Researchers have also discovered: “Children of women who had contact with animals, cereals and/or hay during pregnancy are less likely to develop allergic respiratory and skin diseases later in life. For optimal protection, however, constant contact with farm animals and/or cereals is necessary”. Clear evidence of an increased allergy risk is only present in children if one or both of their parents are allergic.
The first step is recognising whether you have allergy symptoms. These include a frequently blocked nose in the morning, a runny nose, the urge to sneeze, burning or watery eyes, frequent tingling, coughing and itching in the throat, and an itchy nose and/or eyes.
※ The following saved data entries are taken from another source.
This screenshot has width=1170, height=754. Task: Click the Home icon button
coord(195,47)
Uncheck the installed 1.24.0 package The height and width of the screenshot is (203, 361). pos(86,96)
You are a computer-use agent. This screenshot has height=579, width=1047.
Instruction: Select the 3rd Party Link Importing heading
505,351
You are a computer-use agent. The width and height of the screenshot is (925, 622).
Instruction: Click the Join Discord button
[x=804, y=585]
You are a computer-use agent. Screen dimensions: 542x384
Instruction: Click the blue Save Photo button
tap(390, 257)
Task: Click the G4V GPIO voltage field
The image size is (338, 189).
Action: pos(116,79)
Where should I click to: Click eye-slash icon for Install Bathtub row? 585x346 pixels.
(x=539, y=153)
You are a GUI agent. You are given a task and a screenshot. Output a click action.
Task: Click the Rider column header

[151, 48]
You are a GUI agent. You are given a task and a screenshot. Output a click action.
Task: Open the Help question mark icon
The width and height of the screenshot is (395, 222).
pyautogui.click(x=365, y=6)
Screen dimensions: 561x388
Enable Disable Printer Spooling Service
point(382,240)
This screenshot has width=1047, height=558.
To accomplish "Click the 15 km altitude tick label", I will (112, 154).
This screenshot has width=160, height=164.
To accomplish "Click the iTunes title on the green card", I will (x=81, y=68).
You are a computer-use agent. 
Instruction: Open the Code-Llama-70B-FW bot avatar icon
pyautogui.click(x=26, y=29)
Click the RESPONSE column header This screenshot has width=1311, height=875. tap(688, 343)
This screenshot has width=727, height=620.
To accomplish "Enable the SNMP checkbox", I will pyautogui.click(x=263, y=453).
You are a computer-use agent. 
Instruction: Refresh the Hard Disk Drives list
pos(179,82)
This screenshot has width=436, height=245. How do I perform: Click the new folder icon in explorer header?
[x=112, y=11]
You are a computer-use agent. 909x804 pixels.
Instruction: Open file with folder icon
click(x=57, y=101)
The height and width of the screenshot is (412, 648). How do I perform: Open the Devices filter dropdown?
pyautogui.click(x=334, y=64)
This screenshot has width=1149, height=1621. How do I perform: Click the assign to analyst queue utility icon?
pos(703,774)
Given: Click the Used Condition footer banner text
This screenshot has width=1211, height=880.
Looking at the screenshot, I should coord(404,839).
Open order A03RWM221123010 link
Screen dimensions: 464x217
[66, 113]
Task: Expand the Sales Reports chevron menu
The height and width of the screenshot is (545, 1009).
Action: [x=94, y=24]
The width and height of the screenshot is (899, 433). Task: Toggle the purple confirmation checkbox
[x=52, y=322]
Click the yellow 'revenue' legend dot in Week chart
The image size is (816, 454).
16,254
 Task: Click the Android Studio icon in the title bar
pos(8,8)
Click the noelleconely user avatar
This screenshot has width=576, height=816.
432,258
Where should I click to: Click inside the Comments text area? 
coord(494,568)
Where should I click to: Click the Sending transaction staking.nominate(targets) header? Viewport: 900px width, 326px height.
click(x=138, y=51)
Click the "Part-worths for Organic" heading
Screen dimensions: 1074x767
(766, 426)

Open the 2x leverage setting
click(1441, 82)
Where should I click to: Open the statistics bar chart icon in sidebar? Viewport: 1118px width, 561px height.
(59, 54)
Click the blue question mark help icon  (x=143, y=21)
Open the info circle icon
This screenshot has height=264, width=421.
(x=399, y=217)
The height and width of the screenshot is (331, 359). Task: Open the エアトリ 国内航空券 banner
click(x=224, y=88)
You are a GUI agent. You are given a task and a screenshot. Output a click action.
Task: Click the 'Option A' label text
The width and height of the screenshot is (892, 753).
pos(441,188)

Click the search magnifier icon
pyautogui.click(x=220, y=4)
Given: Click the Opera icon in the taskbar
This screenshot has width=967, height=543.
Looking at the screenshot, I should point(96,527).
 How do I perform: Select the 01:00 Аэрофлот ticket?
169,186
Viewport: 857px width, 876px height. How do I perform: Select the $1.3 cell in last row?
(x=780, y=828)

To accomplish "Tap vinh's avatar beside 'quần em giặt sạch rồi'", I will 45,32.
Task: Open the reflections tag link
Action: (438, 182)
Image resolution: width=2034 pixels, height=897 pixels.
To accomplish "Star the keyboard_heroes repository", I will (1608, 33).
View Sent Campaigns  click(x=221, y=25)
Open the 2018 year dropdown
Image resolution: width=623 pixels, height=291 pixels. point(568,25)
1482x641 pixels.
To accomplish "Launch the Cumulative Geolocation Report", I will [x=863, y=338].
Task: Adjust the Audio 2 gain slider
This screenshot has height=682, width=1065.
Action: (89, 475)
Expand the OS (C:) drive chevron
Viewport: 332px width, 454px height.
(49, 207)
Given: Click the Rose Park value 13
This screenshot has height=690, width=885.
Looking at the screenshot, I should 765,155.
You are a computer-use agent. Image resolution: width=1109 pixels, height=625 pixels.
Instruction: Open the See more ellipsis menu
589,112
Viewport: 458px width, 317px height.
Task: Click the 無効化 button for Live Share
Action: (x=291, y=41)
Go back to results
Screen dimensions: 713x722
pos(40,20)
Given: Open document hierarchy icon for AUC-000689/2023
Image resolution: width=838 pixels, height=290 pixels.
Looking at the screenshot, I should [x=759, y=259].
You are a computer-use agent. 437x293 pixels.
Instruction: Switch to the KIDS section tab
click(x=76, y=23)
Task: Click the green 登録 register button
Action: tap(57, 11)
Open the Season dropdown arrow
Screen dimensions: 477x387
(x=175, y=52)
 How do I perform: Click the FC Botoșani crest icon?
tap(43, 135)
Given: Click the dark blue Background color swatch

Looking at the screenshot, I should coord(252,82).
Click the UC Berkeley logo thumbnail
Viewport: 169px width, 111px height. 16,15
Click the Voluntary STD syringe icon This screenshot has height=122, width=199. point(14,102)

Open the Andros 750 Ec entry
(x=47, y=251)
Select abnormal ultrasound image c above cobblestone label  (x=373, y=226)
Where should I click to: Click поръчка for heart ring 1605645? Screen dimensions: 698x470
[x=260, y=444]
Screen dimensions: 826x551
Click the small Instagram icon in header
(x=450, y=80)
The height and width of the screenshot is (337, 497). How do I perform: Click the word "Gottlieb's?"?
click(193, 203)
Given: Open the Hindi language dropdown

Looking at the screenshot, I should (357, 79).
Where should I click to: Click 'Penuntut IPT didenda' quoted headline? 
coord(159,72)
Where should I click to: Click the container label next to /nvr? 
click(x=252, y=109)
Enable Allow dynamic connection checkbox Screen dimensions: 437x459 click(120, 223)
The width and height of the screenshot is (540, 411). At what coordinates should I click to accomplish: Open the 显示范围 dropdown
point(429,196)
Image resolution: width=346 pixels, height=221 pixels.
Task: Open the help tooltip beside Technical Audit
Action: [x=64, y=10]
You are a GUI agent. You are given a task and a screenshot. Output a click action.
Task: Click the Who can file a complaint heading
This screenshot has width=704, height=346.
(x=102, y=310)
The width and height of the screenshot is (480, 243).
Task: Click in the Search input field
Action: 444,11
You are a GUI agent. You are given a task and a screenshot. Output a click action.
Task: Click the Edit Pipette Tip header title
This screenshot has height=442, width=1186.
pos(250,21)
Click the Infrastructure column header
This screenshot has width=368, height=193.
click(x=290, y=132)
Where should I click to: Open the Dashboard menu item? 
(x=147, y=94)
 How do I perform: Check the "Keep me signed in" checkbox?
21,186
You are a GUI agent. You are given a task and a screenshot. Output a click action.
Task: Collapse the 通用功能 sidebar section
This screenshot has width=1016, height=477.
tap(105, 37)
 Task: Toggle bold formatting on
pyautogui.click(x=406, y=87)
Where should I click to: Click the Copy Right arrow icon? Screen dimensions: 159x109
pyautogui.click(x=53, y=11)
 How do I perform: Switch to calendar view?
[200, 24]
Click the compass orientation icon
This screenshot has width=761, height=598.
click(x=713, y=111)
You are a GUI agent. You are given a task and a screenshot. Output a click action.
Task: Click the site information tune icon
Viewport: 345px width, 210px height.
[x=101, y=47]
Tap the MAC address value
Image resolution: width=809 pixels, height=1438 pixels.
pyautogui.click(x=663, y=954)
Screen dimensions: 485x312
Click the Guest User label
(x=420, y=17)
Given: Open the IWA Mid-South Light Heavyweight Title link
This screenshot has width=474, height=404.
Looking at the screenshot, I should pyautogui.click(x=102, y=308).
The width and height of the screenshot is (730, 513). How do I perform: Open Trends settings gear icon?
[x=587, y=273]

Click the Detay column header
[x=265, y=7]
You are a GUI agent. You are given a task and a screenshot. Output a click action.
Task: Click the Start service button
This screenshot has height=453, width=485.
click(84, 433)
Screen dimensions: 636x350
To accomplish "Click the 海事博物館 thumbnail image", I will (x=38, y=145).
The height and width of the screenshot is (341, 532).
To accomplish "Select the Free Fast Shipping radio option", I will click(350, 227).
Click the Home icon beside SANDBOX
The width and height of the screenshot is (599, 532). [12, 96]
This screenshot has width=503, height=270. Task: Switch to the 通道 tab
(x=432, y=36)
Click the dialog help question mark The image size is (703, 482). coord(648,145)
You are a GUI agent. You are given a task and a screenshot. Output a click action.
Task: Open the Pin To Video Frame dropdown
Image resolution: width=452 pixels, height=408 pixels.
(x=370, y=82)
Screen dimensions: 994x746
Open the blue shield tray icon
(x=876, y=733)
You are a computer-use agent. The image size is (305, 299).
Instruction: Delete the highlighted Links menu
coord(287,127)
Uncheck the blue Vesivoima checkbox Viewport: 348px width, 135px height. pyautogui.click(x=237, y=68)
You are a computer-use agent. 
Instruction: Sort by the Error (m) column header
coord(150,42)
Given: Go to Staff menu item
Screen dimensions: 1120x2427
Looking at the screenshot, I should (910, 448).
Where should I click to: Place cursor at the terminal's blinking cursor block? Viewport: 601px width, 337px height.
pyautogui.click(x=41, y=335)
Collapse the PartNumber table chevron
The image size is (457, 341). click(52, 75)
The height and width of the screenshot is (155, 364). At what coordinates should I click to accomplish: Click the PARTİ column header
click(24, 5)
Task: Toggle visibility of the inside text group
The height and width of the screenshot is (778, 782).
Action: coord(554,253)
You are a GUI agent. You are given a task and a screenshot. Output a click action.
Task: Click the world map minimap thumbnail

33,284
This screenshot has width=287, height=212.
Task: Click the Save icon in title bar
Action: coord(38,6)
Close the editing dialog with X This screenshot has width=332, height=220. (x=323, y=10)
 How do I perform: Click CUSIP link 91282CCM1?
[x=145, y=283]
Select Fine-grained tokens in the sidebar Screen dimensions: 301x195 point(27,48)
You might also suffer from difficulty breathing, or swelling and reddening of the mucous membranes.
When it comes to combating allergy symptoms, we are spoilt for choice: eye drops, nasal sprays or tablets? For drugs containing antihistamines, this depends not only on your symptoms, but also on individual preferences. Some allergy sufferers swear by eye drops or nasal sprays. Others find them too bothersome, as they have to be used several times a day; they prefer to take a tablet.
What can sufferers of pollen allergies do?
As far as treating allergies with drugs is concerned, naturally the doctors are in charge.Well, we’re not doctors, but Ökotest.de shares some very good advice in this article. Twenty-two allergy drugs were assessed. Eye drops, nasal sprays or tablets? For drugs containing antihistamines, this depends not only on your symptoms, but also on individual preferences.
Are there other ways to protect yourself from pollen? You could wear an FFP2 protective mask when outdoors, for example – we’re already familiar with them and some of us have already got used to wearing one.
If you fear that you may be allergic to pollen, you should have your symptoms diagnosed by a doctor.
In whatever form it arrives, you should be able to enjoy the coming spring.